Dr. Mitra acquired his disability in a car accident in England on his way to a neurology conference, and “somehow found his way” back to India. (It is fortunate that he became a neurologist before becoming disabled, as people with disabilities who want to enter the medical profession often face obstacles and prejudice from medical schools.) The small clinic/home he founded in Calcutta has lost its funding from the government, and the board of directors wants to sell the land to put up a nursing home. Dr. Mitra must balance his time between treating patients, fighting with his own board of directors, and cajoling money from businessmen to keep the home running and the patients fed. He is portrayed as being a professional inspiration to his patients, yet privately he drinks, relies on the assistance of the able-bodied staff for tasks a paraplegic can usually do by themselves, and occasionally wishes out loud for death just as his patients constantly do.

Susmita is wheeled in on a gurney through the men’s ward, where she is frightened by the ogling of the male residents. They are introduced as Nantu, a young man who has been disabled from birth (probably from cerebral palsy, although he’s being treated with Vitamin B):

Nantu

Nantu sees Amin is making Susmita nervous and shoos him away

Mr. Shatadal, a belligerent older man on crutches who fantasizes about dying and being taken away by a white camel with a golden saddle blanket:

Mr. Shatadal

Mr. Shatadal eyes the new arrival, one of the few female residents

and Amin, a tall, withdrawn, intimidating man who was an astrophysicist before he had a nervous breakdown.

Amin

Amin stares openly at Susmita, blocking the path of her gurney

The handsome physical therapist Santu sets to work on the depressed Susmita, who agrees to work at therapy only to regain use of her hands and arms to kill herself.

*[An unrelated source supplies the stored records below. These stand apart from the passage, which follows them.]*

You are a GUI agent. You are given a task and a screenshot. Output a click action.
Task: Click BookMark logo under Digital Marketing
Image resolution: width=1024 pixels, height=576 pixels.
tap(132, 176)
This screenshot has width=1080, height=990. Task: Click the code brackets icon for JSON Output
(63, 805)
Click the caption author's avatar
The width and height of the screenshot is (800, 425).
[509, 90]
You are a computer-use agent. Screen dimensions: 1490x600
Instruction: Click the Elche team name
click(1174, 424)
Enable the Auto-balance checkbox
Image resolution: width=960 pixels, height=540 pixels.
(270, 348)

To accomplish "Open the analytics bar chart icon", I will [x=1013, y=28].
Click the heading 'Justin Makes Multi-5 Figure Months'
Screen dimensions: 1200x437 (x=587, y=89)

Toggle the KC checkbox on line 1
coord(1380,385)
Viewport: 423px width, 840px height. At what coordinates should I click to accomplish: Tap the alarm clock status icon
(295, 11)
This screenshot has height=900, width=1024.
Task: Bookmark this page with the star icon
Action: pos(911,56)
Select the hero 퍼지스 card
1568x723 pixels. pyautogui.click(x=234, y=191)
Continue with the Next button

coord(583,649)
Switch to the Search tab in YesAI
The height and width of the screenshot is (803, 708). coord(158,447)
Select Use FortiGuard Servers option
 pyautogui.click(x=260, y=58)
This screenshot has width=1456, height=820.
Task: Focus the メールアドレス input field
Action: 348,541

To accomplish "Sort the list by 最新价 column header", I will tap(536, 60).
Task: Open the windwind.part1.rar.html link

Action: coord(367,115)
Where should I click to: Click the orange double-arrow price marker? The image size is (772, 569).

He stretches her limbs and painfully puts her face-down in a hammock when a bedsore begins. One night, against the orders of Dr. Mitra, Santu engages in what he calls “shock therapy”; he slides his hand up Susmita’s thigh under her clothing in order to deliberately remind her of the rape. In a panic, she moves a toe. This is hailed as a breakthrough instead of a violation of professional boundaries, and it fulfills the Disability Movie Cliche and ludicrous ableist conceit that disabled people can be cured by attention from the opposite sex.

The most realistic aspect of the movie Wheel Chair is the agonizingly slow pace of recovery for each resident. By the time Susmita is ready to return home two years after arrival, Nantu has progressed from learning his letters to slow reading (though everyone discourages him from hope of ever having a wife). Amin has displayed anger over conditions in the home, pushing Dr. Mitra over and then returning him to his wheelchair, and later writing an inscrutable equation on a slate. Mr. Shatadal reveals himself to be a self-made man from selling nuts and bolts to the American army at a huge markup, writes a large check to the home, and then suddenly goes blind and dies within minutes.

After Susmita returns to her mother’s home to begin a prescribed regimen of physical therapy and slow hunt-and-peck typing, Santu asks Dr. Mitra of the advisability of marrying her. Dr. Mitra assures him that she will be able to bear children, so Santu declares to Sumitra’s mother that he wants to “take on full responsibility” for her. Susmita is in tears at this… charming proposal, but though she ascribes to the common belief one must be able-bodied to be married she eventually acquiesces, saying that she’ll put down the returning strength of her upper body as capital and work for the rest. Santu and Susmita settle down into a house on a river, where Santu is last seen happily carrying Susmita to a wheelchair on a patio.